O caso da Somália é particularmente horrendo. O Iêmen é mau demais. A Somália é um país extremamente pobre. Não vou falar da história toda. Mas um dos grandes sucessos da política antiterrorista da administração Bush foi que conseguiu fechar uma instituição de caridade, a Barakat, que abastecia o terrorismo na Somália. Grande excitação na imprensa. Grande triunfo.
Meses depois, os fatos começaram a ganhar a luz do dia. A instituição de caridade não tinha absolutamente nada a ver com o terrorismo na Somália. Tinha a ver sim com a banca, o comércio, os hospitais. Mantinha de certa forma viva a economia somali, profundamente empobrecida e abalada. Ao fechar a instituição, a administração Bush acabou com isto. Foi a contribuição para a contrainsurgência. Foram-lhe dedicadas poucas linhas, que podem ser lidas em livros sobre finanças internacionais. É o que foi feito à Somália.
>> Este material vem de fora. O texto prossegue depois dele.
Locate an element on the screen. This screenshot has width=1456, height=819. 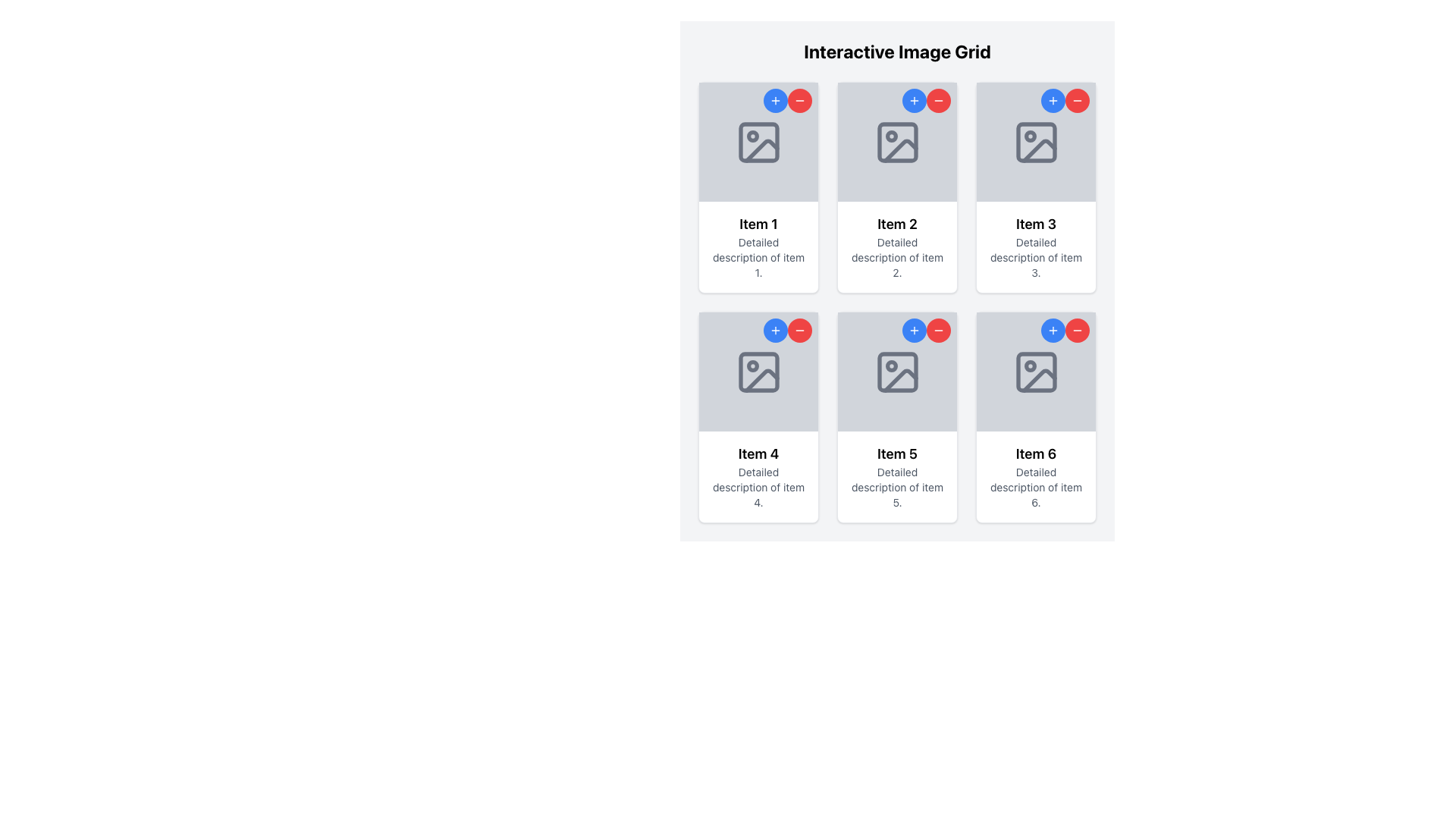
the SVG icon resembling an image placeholder located in the third item box of the upper row in the 'Interactive Image Grid' is located at coordinates (1035, 142).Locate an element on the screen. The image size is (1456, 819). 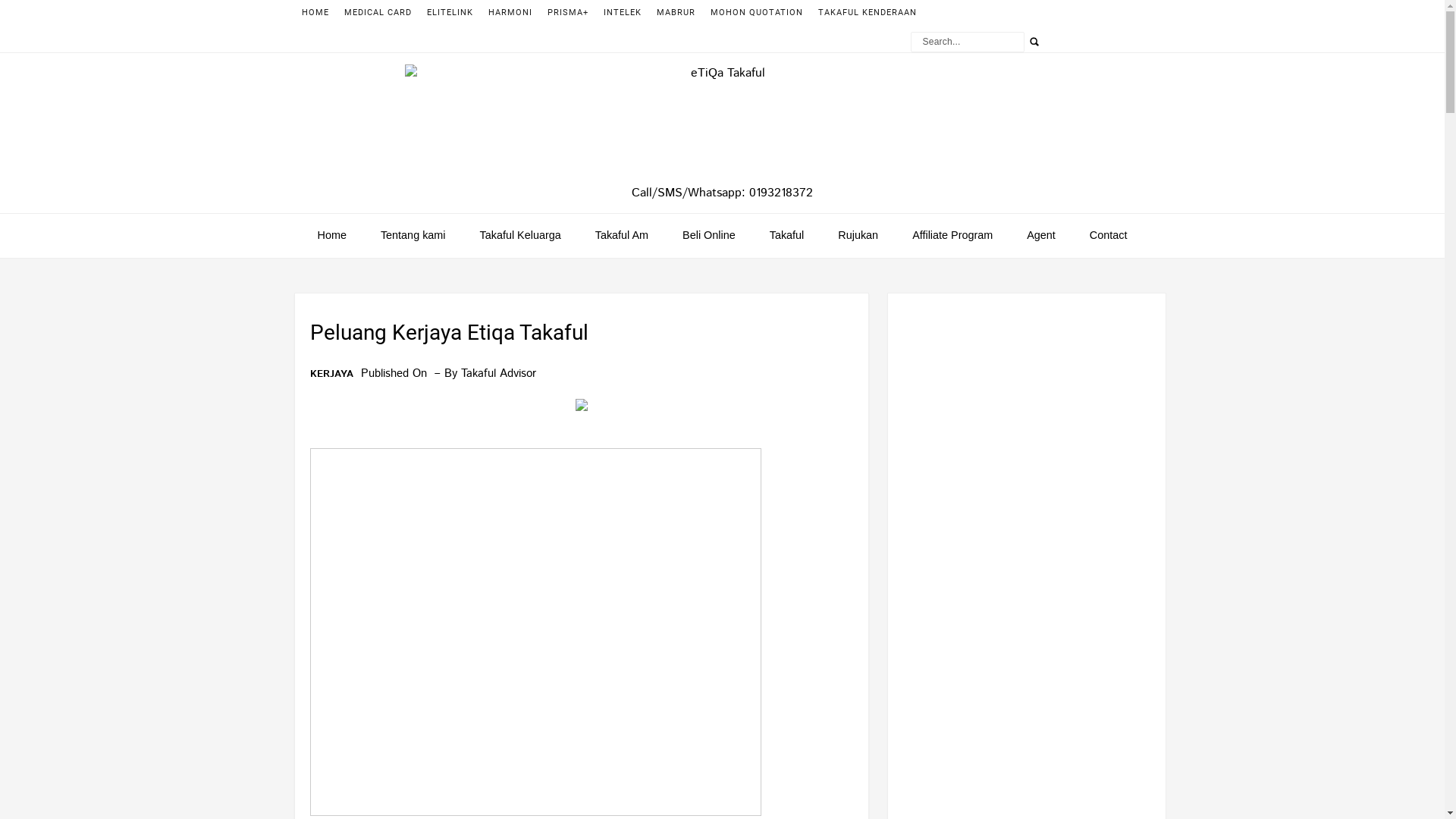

Houve um momento em que os chamados Tribunais Islâmicos, uma organização islâmica, tinha conseguido uma espécie de paz na Somália. Não era um regime bonito, mas pelo menos era pacífico e o povo estava mais ou menos propenso a aceitá-lo. Os EUA não o toleraram, e apoiaram uma invasão etíope para destruí-lo e tornar toda a região em uma enorme confusão. Grande sucesso.
O Iêmen tem também a sua história de terror.